The problem with the US has…

The problem with the US has never (well not "never" in a literal sense, but in recent history) been lack of athleticism. Indeed, the USMNT has been known for having great athletes. It's been lack of technical development. 

I know it's en vogue to say "but what if our best athletes..." especially in the wake of not making the World Cup, but it's really not an accurate picture of what our country lacks. Is Luka Modric an elite athlete? Sergio Ramos? Robert Lewandowski? Pierre-Emerick Aubameyang? Heck, I'd say there's a decent chance Christian Pulisic is a better athlete than Lionel Messi.
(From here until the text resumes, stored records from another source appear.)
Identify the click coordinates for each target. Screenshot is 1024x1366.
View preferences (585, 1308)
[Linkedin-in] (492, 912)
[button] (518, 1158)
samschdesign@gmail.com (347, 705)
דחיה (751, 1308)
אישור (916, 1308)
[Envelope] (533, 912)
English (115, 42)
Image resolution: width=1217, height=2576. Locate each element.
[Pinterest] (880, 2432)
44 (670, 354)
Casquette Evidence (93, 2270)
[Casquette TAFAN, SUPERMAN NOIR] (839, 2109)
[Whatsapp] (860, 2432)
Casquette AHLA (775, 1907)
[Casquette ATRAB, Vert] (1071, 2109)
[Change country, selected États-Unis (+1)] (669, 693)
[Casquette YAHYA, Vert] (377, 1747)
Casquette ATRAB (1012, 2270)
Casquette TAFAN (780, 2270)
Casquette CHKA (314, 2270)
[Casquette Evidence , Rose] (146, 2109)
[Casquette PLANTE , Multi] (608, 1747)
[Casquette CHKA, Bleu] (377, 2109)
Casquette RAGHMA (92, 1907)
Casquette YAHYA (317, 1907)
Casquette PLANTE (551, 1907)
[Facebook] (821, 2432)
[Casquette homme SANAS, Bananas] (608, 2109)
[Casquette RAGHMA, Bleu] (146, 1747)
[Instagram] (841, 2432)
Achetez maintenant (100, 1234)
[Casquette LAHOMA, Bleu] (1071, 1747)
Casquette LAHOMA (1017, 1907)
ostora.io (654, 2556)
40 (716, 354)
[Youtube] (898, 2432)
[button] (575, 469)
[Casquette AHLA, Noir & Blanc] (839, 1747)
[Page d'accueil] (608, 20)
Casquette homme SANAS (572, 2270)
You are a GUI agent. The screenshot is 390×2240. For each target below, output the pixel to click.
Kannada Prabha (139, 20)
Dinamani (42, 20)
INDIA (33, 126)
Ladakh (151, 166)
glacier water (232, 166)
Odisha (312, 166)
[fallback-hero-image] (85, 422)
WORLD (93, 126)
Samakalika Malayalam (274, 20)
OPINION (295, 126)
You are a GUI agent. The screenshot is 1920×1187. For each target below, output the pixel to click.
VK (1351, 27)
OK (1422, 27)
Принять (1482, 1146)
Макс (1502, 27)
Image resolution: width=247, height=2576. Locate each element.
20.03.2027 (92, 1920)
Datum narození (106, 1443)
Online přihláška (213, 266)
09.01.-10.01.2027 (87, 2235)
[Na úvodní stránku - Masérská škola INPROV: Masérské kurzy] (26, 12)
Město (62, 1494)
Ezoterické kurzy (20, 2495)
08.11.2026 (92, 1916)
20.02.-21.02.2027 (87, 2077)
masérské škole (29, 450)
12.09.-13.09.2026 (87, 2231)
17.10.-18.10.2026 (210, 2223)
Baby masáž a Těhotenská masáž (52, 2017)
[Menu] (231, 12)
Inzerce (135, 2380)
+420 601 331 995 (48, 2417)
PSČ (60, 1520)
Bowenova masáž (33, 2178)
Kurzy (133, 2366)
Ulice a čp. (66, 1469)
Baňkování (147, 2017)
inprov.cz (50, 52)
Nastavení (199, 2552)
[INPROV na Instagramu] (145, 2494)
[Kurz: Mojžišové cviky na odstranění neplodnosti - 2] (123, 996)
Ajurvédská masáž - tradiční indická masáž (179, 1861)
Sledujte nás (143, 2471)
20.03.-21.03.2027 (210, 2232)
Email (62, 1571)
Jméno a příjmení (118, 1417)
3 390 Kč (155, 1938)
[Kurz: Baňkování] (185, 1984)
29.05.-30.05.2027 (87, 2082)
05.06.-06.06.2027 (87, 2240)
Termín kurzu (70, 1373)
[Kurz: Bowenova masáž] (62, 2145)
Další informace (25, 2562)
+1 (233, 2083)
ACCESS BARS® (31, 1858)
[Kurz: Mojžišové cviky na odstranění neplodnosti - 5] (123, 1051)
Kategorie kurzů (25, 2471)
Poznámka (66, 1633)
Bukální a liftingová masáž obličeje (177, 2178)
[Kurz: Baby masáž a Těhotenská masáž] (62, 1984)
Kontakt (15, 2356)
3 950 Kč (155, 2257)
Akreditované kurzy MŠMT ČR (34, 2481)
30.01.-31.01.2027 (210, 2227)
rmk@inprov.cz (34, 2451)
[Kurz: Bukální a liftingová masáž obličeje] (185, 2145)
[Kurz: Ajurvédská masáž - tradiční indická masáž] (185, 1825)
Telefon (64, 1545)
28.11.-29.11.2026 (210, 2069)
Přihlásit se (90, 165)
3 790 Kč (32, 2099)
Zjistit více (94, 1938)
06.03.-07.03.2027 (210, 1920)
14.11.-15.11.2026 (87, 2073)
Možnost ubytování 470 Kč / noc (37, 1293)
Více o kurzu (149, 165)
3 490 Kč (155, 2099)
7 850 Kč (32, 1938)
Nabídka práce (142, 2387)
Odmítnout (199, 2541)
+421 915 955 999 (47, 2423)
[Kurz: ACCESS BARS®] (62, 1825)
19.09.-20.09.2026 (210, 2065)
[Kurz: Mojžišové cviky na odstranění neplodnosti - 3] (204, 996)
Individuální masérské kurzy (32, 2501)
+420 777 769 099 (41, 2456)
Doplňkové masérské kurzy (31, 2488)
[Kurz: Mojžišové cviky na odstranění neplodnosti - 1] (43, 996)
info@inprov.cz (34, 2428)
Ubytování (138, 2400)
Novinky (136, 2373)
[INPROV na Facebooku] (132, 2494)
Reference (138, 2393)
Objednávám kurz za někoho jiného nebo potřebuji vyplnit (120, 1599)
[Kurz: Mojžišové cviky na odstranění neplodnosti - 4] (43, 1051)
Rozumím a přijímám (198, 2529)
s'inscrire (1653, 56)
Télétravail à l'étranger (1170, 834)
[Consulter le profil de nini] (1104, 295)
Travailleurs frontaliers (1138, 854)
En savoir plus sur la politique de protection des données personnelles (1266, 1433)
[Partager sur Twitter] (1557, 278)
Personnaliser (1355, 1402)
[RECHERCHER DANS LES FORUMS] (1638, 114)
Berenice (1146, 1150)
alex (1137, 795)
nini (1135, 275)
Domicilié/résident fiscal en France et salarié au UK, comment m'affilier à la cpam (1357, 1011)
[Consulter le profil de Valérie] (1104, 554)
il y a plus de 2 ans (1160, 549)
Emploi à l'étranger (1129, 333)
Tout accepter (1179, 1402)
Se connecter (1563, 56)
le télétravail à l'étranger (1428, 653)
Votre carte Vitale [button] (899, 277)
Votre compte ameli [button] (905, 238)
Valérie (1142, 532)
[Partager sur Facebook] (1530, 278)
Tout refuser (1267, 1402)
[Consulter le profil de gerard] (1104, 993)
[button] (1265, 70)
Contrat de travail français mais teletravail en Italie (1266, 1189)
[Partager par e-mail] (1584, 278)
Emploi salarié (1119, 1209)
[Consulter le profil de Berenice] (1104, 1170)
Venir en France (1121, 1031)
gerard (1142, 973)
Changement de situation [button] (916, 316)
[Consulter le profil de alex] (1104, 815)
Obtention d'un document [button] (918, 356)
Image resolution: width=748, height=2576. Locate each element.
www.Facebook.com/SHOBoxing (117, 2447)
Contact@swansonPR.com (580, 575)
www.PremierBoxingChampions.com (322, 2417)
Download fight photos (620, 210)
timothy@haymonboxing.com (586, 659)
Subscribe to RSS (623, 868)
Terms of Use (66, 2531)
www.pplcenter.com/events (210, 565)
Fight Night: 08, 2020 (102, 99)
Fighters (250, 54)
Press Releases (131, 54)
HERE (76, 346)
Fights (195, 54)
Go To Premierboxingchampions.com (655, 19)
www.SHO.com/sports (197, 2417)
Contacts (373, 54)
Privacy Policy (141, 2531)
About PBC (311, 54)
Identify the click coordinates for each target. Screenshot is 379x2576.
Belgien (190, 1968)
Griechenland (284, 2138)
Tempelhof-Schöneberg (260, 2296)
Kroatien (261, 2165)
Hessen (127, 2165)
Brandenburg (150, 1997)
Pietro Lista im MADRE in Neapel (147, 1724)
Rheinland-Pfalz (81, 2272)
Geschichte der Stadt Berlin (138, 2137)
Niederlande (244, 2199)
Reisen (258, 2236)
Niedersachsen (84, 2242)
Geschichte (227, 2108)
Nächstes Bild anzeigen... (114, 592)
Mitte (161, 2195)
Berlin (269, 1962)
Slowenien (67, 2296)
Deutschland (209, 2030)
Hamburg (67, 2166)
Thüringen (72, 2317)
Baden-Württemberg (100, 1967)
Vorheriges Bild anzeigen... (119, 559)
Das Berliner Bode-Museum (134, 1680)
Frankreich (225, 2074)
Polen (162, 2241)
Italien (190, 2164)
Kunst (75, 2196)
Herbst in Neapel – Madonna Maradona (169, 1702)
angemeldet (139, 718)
Sure, we've never had that Mbappé type, but there have been very few of those over the years. We've lacked the technical development far more than we've ever lacked athletes.

Like I said, I'm very high…

Like I said, I'm very high on their potential. They will likely end up a much greater group. But to already say "there's no doubt" when basically zero of these guys but Pulisic are proven at a high level is still a massive overreach. Even he 

Donovan, Dempsey, and Altidore are unquestionably the best trio the MNT has ever had, and they came out in the same generation.

Six of the top 11 goal…

Six of the top 11 goal-scorers all-time came up within seven years of each other... and three of them played in the last competitive match for the USMNT (so it's not like they're from ages ago and easily forgotten). I'm really high on this next generation, but that's some pretty significant over-anointing.

He's more of an 8 than a 10…

He's more of an 8 than a 10 to me at an international level (and unfortunately for him, that's a spot with a lot of depth, though many of them are a bit more defensive-minded).